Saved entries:
____________

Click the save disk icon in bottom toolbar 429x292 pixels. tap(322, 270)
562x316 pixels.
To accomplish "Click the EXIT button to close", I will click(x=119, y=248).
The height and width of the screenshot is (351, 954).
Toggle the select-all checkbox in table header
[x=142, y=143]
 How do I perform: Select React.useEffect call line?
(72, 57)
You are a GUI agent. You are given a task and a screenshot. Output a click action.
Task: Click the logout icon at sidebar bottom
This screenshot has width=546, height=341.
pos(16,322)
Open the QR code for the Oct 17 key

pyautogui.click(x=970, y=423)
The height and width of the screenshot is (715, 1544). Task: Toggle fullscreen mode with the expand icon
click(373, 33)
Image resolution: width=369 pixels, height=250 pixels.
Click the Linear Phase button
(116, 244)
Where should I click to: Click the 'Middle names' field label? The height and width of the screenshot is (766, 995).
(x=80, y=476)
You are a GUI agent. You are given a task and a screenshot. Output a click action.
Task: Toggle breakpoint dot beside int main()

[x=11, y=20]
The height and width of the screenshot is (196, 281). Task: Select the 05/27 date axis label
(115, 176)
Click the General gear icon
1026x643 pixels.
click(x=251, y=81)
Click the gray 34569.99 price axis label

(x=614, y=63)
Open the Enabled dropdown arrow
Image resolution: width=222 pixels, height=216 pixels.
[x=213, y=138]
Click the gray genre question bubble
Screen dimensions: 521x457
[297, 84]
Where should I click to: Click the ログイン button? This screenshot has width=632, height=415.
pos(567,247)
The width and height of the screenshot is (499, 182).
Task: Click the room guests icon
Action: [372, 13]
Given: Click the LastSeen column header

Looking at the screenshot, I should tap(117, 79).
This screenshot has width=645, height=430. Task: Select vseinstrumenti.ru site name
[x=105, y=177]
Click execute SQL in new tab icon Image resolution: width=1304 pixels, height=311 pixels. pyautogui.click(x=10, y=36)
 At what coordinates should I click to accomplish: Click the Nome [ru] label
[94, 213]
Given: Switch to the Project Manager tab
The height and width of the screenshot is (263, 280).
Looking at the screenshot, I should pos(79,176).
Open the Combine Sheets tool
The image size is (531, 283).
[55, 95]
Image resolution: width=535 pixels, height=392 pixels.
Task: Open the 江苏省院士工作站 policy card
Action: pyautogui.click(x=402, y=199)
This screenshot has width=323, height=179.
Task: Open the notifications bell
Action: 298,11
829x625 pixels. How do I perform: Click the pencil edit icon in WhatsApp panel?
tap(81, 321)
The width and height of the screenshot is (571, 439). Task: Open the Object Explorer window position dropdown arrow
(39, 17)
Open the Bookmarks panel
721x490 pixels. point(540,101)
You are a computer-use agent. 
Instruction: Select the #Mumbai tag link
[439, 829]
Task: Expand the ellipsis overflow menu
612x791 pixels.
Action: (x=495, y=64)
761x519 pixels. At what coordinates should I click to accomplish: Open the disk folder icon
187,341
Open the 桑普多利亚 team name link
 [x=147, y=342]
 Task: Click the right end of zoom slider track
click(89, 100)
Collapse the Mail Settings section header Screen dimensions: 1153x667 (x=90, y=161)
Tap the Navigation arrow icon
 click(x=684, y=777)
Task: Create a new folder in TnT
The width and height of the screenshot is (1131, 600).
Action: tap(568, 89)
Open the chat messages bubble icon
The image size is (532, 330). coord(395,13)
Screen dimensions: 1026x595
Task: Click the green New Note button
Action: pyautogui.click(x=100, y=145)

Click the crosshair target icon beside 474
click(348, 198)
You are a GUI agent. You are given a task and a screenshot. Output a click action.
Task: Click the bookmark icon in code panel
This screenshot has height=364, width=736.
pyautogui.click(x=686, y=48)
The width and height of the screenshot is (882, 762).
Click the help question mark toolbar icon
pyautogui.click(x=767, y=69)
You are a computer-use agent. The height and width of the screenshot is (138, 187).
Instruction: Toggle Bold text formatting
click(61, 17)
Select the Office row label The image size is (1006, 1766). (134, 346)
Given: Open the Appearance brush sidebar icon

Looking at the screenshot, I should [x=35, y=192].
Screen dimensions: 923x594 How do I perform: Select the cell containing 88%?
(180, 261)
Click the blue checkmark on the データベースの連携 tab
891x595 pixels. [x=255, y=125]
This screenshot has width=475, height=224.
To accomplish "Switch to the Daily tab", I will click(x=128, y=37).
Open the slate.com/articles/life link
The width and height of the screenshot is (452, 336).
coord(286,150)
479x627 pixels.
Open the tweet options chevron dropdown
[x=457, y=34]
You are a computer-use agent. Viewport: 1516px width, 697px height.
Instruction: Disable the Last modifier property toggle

____________

* [What the task requires] Each record must be printed again, word for word, with nothing dropped.

* [Task answer]
Click the save disk icon in bottom toolbar 429x292 pixels. tap(322, 270)
562x316 pixels.
To accomplish "Click the EXIT button to close", I will click(x=119, y=248).
The height and width of the screenshot is (351, 954).
Toggle the select-all checkbox in table header
[x=142, y=143]
 How do I perform: Select React.useEffect call line?
(72, 57)
You are a GUI agent. You are given a task and a screenshot. Output a click action.
Task: Click the logout icon at sidebar bottom
This screenshot has width=546, height=341.
pos(16,322)
Open the QR code for the Oct 17 key

pyautogui.click(x=970, y=423)
The height and width of the screenshot is (715, 1544). Task: Toggle fullscreen mode with the expand icon
click(373, 33)
Image resolution: width=369 pixels, height=250 pixels.
Click the Linear Phase button
(116, 244)
Where should I click to: Click the 'Middle names' field label? The height and width of the screenshot is (766, 995).
(x=80, y=476)
You are a GUI agent. You are given a task and a screenshot. Output a click action.
Task: Toggle breakpoint dot beside int main()

[x=11, y=20]
The height and width of the screenshot is (196, 281). Task: Select the 05/27 date axis label
(115, 176)
Click the General gear icon
1026x643 pixels.
click(x=251, y=81)
Click the gray 34569.99 price axis label

(x=614, y=63)
Open the Enabled dropdown arrow
Image resolution: width=222 pixels, height=216 pixels.
[x=213, y=138]
Click the gray genre question bubble
Screen dimensions: 521x457
[297, 84]
Where should I click to: Click the ログイン button? This screenshot has width=632, height=415.
pos(567,247)
The width and height of the screenshot is (499, 182).
Task: Click the room guests icon
Action: [372, 13]
Given: Click the LastSeen column header

Looking at the screenshot, I should tap(117, 79).
This screenshot has width=645, height=430. Task: Select vseinstrumenti.ru site name
[x=105, y=177]
Click execute SQL in new tab icon Image resolution: width=1304 pixels, height=311 pixels. pyautogui.click(x=10, y=36)
 At what coordinates should I click to accomplish: Click the Nome [ru] label
[94, 213]
Given: Switch to the Project Manager tab
The height and width of the screenshot is (263, 280).
Looking at the screenshot, I should pos(79,176).
Open the Combine Sheets tool
The image size is (531, 283).
[55, 95]
Image resolution: width=535 pixels, height=392 pixels.
Task: Open the 江苏省院士工作站 policy card
Action: pyautogui.click(x=402, y=199)
This screenshot has width=323, height=179.
Task: Open the notifications bell
Action: 298,11
829x625 pixels. How do I perform: Click the pencil edit icon in WhatsApp panel?
tap(81, 321)
The width and height of the screenshot is (571, 439). Task: Open the Object Explorer window position dropdown arrow
(39, 17)
Open the Bookmarks panel
721x490 pixels. point(540,101)
You are a computer-use agent. 
Instruction: Select the #Mumbai tag link
[439, 829]
Task: Expand the ellipsis overflow menu
612x791 pixels.
Action: (x=495, y=64)
761x519 pixels. At what coordinates should I click to accomplish: Open the disk folder icon
187,341
Open the 桑普多利亚 team name link
 [x=147, y=342]
 Task: Click the right end of zoom slider track
click(89, 100)
Collapse the Mail Settings section header Screen dimensions: 1153x667 (x=90, y=161)
Tap the Navigation arrow icon
 click(x=684, y=777)
Task: Create a new folder in TnT
The width and height of the screenshot is (1131, 600).
Action: tap(568, 89)
Open the chat messages bubble icon
The image size is (532, 330). coord(395,13)
Screen dimensions: 1026x595
Task: Click the green New Note button
Action: pyautogui.click(x=100, y=145)

Click the crosshair target icon beside 474
click(348, 198)
You are a GUI agent. You are given a task and a screenshot. Output a click action.
Task: Click the bookmark icon in code panel
This screenshot has height=364, width=736.
pyautogui.click(x=686, y=48)
The width and height of the screenshot is (882, 762).
Click the help question mark toolbar icon
pyautogui.click(x=767, y=69)
You are a computer-use agent. The height and width of the screenshot is (138, 187).
Instruction: Toggle Bold text formatting
click(61, 17)
Select the Office row label The image size is (1006, 1766). (134, 346)
Given: Open the Appearance brush sidebar icon

Looking at the screenshot, I should [x=35, y=192].
Screen dimensions: 923x594 How do I perform: Select the cell containing 88%?
(180, 261)
Click the blue checkmark on the データベースの連携 tab
891x595 pixels. [x=255, y=125]
This screenshot has width=475, height=224.
To accomplish "Switch to the Daily tab", I will click(x=128, y=37).
Open the slate.com/articles/life link
The width and height of the screenshot is (452, 336).
coord(286,150)
479x627 pixels.
Open the tweet options chevron dropdown
[x=457, y=34]
You are a computer-use agent. Viewport: 1516px width, 697px height.
Instruction: Disable the Last modifier property toggle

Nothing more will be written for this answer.